You know "Colossal" is going to be, well, big, before you enter the Alan Page auditorium at Mixed Blood Theatre in Minneapolis. The tension builds as the house manager holds back the crowd in the compact lobby. An unseen drum corps inside the theater riles you up with ritual beats.
Mixed Blood's 'Colossal' is a marriage of football and dance
Years after an injury on the field, a player is haunted by heartbreak and loss.
When the ushers finally let us in, we see men in football pads running stylized drills, and you know you're not at a regular show any more.
If "Marcus; or the Secret of Sweet," Tarell McCraney's poetic coming-of-age play that recently closed at the Guthrie Theater, has so far been the Twin Cities' fall theater season's most absorbing production, "Colossal," which premiered over the weekend, also ranks high.

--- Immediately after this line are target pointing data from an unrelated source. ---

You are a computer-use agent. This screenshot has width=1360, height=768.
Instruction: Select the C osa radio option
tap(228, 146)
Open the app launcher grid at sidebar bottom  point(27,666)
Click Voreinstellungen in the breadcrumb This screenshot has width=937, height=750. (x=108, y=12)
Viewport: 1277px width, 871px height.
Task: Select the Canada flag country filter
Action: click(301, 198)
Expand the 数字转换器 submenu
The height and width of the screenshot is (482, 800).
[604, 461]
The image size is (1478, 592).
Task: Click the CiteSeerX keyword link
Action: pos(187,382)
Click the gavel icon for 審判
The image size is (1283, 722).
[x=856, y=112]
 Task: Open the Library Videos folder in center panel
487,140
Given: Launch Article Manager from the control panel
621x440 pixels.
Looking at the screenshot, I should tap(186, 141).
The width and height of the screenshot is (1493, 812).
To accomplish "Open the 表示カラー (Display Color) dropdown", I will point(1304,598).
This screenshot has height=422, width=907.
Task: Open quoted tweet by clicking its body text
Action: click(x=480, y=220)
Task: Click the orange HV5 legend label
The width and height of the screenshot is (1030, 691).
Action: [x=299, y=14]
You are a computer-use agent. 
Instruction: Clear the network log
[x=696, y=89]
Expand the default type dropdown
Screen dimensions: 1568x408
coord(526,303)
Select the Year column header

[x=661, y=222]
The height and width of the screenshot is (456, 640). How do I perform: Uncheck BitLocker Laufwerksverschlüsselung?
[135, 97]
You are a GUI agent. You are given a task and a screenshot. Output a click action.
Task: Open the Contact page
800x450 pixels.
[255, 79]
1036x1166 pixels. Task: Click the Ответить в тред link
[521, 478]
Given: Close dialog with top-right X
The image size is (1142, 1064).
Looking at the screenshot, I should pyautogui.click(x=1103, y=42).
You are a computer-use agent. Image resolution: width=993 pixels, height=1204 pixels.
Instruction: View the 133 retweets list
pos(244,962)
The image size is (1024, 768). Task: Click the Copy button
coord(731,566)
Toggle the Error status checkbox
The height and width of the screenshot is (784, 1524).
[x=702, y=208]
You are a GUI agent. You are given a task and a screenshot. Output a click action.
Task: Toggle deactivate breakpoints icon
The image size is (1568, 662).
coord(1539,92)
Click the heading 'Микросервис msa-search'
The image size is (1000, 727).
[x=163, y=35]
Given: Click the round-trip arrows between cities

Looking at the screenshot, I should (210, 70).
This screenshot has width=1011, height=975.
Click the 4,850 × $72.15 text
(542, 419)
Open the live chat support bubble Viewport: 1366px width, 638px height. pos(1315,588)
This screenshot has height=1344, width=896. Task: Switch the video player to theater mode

The new play, by Andrew Hinderaker, traverses terrain similar to "Marcus." Each deals with young men who love other men. And Darius Dotch, who played a predatory New Yorker in "Marcus," plays a goal-oriented football captain in "Colossal."
Hinderaker has crafted a highly schematic drama marinated in testosterone. It centers on Mike (Toby Forrest), a promising football player who suffered a catastrophic injury protecting his lover and co-captain, Marcus (Dotch).
Years later, Mike, who is wheelchair-bound, is living tensely with his father, Damon (David Deblieck), the owner of a modern dance company. Mike replays tape of the fateful injury, pausing the enacted action with his remote. He is haunted by the experience, and by his hectoring younger self (heartthrob Torsten Johnson). He gets help from his demanding physical therapist, Jerry (Ansa Akyea).
"Colossal" has three authority figures: the coach (played with tremulous emotion by Stephen Yoakam), the therapist (a confident Ansa Akyea) and the father (David DeBlieck), all of whom have conflicts with Mike. But the biggest dialectic is with his younger self.
The muscular, well-acted production, which has a big cast, smashes together the energy and ethos of American football with the lithe movements of modern dance. In its palpable physicality, "Colossal" recalls a host of shows. But the clearest is "Equus." There's a sense that sexual tension may explode. Surprisingly, director Will Davis actually holds back on this front.
Under Davis's throttling direction and in a caged gridiron designed by Joe Stanley, "Colossal" checks in under 70 minutes, including a half-time modern dance show. The production is broken into four 15-minute quarters, demarcated by a scoreboard. You sometimes lose track of the time-keeper but often, you can't help but check the time, not because you are bored, but because as the minutes tick down, you wonder, where the action will go?
There's actual scoring in touchdowns, which makes only a little sense in this context (I suppose that if you're going to have a scoreboard, it should have scores). Playwright Hinderaker also borrows a trick from musical theater, where several characters deliver the same lines, with distinct meanings for each in his own context. But the main influence is football, a ritual that we associate with machismo but one which this play shows is a source of moving art.